The Internet provides a child predator with access to children on a scale that makes the world his local playground. It is a medium through which digital images and movies documenting the most horrific crimes against children are distributed to a worldwide audience.
Every client service that the Internet provides has been exploited for the purposes of victimizing children—e-mail, the World Wide Web, instant messaging, Usenet newsgroups—have all been used as distribution and communication channels for the sexual abuse of children. One of the keys to investigating and combating computer-facilitated crimes against children is an understanding of the way the Internet works.
Internet Technical Protocols
At the heart of the Internet and all the traffic that traverses it are rules that dictate how computers communicate with one another. This set of rules, or protocols, requires that every computer on the public Internet have a unique address, just as each telephone requires its own telephone number. The computer address is known as the Internet Protocol (IP) address. Without such uniqueness, e-mail messages could not find their destination, instant messages would collide, and requests for information from Web sites would go unanswered. A single computer can have multiple IP addresses.
Early in the development of the Internet, users would need to remember the IP addresses of the computers that they wanted to access. This was a daunting task because each IP address consists of a series of four sets of eight-bit numbers. Today, IP addresses are hidden from the end user. Instead, the users rely on easy to remember naming conventions to access systems and communicate with one another. In the background the computer makes the necessary translations from names to IP addresses in order deliver the content. For example, users reach the IACP Web site by directing their Web browser software to www.theiacp.org , but their computer translates this name to the IP address, 126.96.36.199, in order to reach the content on the IACP Web site.
While naming conventions make it easy to use the Internet, criminals regularly exploit vulnerabilities in them to disguise themselves, obfuscate their activity, and mislead law enforcement. Identifying the IP address of the computer that an offender is using gets an investigator one step closer to identifying the offender.

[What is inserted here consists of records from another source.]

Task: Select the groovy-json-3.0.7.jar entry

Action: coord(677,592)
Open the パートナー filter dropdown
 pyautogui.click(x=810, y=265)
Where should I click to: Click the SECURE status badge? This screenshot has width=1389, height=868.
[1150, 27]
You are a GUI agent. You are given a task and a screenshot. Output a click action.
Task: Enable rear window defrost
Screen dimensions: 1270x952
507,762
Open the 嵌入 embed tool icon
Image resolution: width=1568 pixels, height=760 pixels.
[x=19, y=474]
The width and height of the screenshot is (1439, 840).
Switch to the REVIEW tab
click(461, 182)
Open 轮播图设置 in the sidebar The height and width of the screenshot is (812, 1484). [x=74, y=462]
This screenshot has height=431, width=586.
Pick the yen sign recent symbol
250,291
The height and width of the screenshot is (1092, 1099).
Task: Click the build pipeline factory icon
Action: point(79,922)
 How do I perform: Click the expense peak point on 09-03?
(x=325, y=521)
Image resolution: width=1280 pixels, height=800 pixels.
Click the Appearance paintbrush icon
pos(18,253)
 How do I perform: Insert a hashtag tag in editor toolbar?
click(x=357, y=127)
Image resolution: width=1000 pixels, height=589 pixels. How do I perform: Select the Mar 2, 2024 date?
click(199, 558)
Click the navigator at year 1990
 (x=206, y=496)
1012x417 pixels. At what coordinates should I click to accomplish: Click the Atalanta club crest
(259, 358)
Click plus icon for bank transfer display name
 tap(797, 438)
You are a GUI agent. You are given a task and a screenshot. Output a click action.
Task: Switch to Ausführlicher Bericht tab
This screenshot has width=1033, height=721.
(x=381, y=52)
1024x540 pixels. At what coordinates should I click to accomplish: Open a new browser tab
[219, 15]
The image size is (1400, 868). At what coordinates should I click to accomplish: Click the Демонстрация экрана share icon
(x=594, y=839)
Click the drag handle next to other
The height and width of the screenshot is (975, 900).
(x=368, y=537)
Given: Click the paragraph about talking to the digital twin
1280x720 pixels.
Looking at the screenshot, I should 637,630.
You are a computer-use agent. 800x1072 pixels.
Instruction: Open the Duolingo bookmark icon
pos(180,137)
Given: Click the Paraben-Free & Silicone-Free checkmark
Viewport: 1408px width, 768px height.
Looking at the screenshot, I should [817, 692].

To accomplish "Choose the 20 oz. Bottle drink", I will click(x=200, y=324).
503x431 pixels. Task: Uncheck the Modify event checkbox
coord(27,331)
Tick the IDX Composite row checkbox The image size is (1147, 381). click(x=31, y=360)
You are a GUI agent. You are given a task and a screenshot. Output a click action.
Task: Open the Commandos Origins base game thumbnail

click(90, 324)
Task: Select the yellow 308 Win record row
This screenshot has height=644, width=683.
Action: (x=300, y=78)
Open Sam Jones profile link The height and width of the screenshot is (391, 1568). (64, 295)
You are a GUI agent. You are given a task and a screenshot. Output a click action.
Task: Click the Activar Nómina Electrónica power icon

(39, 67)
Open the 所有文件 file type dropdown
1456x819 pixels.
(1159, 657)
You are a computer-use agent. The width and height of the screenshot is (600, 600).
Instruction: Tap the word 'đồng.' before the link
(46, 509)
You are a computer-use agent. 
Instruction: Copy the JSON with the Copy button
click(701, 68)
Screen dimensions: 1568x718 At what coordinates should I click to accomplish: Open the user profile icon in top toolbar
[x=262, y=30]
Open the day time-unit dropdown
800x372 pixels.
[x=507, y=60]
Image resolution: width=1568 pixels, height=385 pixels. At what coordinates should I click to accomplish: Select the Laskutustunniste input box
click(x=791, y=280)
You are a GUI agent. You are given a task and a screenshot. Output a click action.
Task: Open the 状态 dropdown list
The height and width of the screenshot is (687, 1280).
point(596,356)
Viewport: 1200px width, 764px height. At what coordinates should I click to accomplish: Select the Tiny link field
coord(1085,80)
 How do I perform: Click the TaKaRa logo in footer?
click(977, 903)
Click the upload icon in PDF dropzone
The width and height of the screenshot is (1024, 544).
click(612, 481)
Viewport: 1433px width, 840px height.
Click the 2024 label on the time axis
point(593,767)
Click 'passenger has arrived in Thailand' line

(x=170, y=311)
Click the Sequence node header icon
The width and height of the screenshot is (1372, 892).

Typically, users are assigned IP addresses by their Internet service providers (ISPs), who in turn are assigned blocks of addresses from a regional Internet registry (RIR). At the top of the IP address allocation pyramid is the Internet Assigned Numbers Authority (IANA). IANA is responsible for the global allocation and assignment of IP addresses. By identifying the IP address that an offender is using, an investigator can deduce the ISP responsible for the allocation of that address. Legal process served upon the ISP will usually result in identifying the subscriber to whom the IP address was assigned.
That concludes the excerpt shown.